* Texto extraído:
Para aprehender el exterior, es preciso aprender dentro. Sin esa condición, todo resulta inasible, inalcanzable, imposible.

Autor:

Reinaldo Cedeño Pineda

¿Qué tenían aquellos caminos donde todos se volvían jóvenes? Aquella senda de las carretas, los trillos que llevaban San Luis adentro, a mis padres y a mis primos. Estaban los hechos, pero no las palabras. Las letras emergieron después ¿Acaso, desde la evocación, desde la revisitación, pueden construirse las mejores crónicas? También me lo pregunto. Tengo más preguntas que respuestas.

Para aprehender el exterior, es preciso aprender dentro. Sin esa condición, todo resulta inasible, inalcanzable, imposible. Uno es su propio diamante y ha de tallar en él, sigo apegado a Regino E. Boti. Un cronista es ojo avizor y carne viva. Su fruto es una llama resguardada de todos los demonios.

* Fragmento de datos:
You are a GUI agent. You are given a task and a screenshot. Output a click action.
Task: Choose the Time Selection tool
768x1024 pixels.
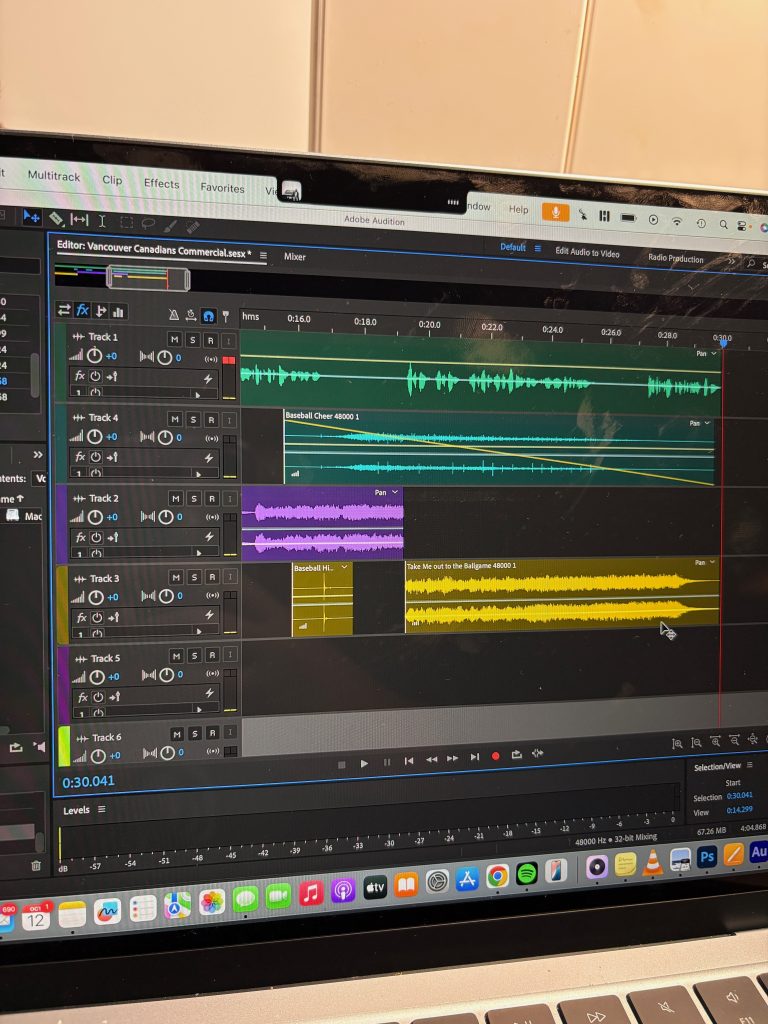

* Instrucciones:
- A) En el texto sobre el oficio del cronista, ¿a quién dice el autor que sigue apegado?
- B) Anota todos los adjetivos con los que el texto sobre el oficio del cronista dice cómo resulta todo sin la condición de aprender dentro.
- C) Prolonga el texto sobre el oficio del cronista a partir de su última oración.
Las líneas de datos son un material aparte del texto.

* Respuestas:
- A) A Regino E. Boti.

- B) inasible, inalcanzable, imposible

- C)
Son tiempos híbridos, no creo en los purismos. Nunca he tomado parte en las bizantinas discusiones de si, acaso, la crónica es periodismo o es literatura. Se ha perdido demasiado tiempo en eso. Otros que levanten los muros o los puentes. Yo escribo.

No hablamos aquí de sagas medievales, de Bernal Díaz del Castillo o de Poma de Ayala, cronistas de Indias. No de la relación de hechos cronológicos; sino de la focalización selectiva. Se trata de un disparo, al modo de Martí, el 11 de abril de 1895 en su diario de Cabo Haitiano a Dos Ríos: «Salto. Dicha grande». En tres palabras, solo tres, abarcó el momento en que sus ansias de patriota tocan suelo cubano en los peñascos de una playita.

Porque eso es una crónica: la síntesis perfecta. Una gota destilada por mil filtros. Un do de pecho. El latido más que el corazón, la pincelada más que el cuadro, la ola más que el mar. Es más.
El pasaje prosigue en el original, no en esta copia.